Friday started at 2.30 with fascinating tour by Craig King of TQ Catalis, who provide training for signalling engineers in the conference centre. Indeed, where we were staying, The Derby Conference Centre, was originally Britain's first purpose-built training centre for railway staff, and was opened in 1938 by the London Midland and Scottish Railway. Designed by William H. Hamlyn, the art-deco building is now Grade II listed.

Being shown round the TQ Catalis training centre
On the first evening, the keynote speech was given by Professor Peter Stone OBE from the University of Newcastle. Professor Stone does not have any links with railways, but rather is an archaeologist. However, he brought with him considerable experience from a long career building links between academics and amateur organisations. He highlighted that when working towards a goal, individuals from many different interest groups can possess knowledge which, while generated for different purposes, may enrich each other's outlooks. Indeed, the dangers of one group or another taking a dominant role when trying to reach an objective were also underlined, as this may produce outcomes that others are dissatisfied with. This was a perfect start to the workshop, as a tone was set of the need for cooperation and collegial working between all those using and attempting to preserve railway archives.

Dr. Roy Edwards, Tim Proctor, Keith Harcourt and Prof. Peter Stone
Dr. Roy Edwards Speaking
We were then treated to a talk by Tim Proctor who is curator of the National Railway Museum's archive. Tim talked about the way the archive operates, the challenges it faces given its restricted funding, and how it cooperates with organisations and volunteers to help catalogue and manage its collections. Furthermore, he highlighted that some people do not realise that the National Railway Museum's archive exists, and I felt that this was an important point. The question that stuck in my mind was how we disseminate knowledge among those interested in railways, historians from all relevant fields, and the general public, that railway archives exist? I think Tim also was responsible for the biggest laugh of the workshop, pointing out one plan in the NRM's archive from the Wolverton Railway Works for a combined folding writing desk and lavatory.

The only negative point about the Derby Conference Centre was that I had to leave. The food we received that evening was exemplary, the d├ęcor was lovely and the bar comfortable. Therefore, with some delegates overcoming a few drinks from the night before, everyone rose early to catch the coach to Historical Model Railway Society's study centre, located in the grounds of the Midland Railway Centre at Butterley.

(PROVIDED INFORMATION):
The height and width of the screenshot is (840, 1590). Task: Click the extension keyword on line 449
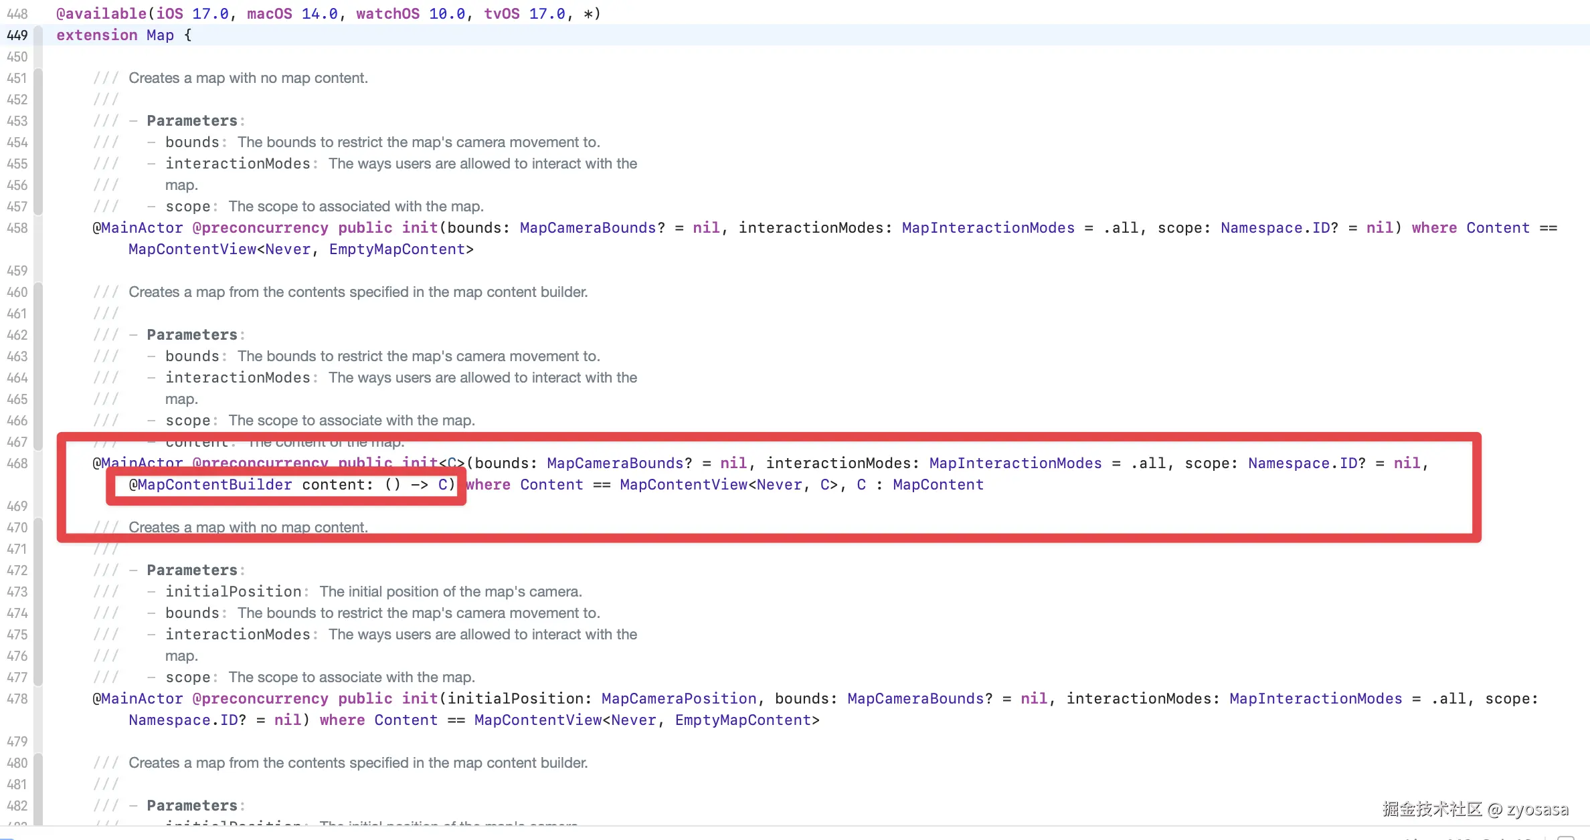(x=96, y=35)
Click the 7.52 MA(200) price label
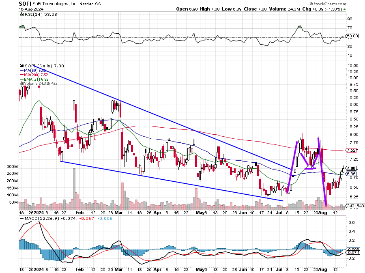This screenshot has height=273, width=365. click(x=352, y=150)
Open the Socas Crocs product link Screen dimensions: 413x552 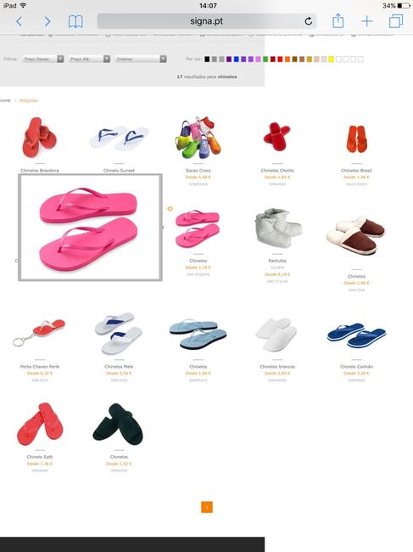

(JOBS):
(A) List every person named in the railway archives workshop account.
(B) Retype all of the records above line for line, omitting the pictures.

(SOLUTIONS IN ORDER):
(A) Craig King, William H. Hamlyn, Peter Stone, Roy Edwards, Tim Proctor, Keith Harcourt

(B)
The height and width of the screenshot is (840, 1590). Task: Click the extension keyword on line 449
(x=96, y=35)
Click the 7.52 MA(200) price label
This screenshot has height=273, width=365. click(x=352, y=150)
Open the Socas Crocs product link Screen dimensions: 413x552 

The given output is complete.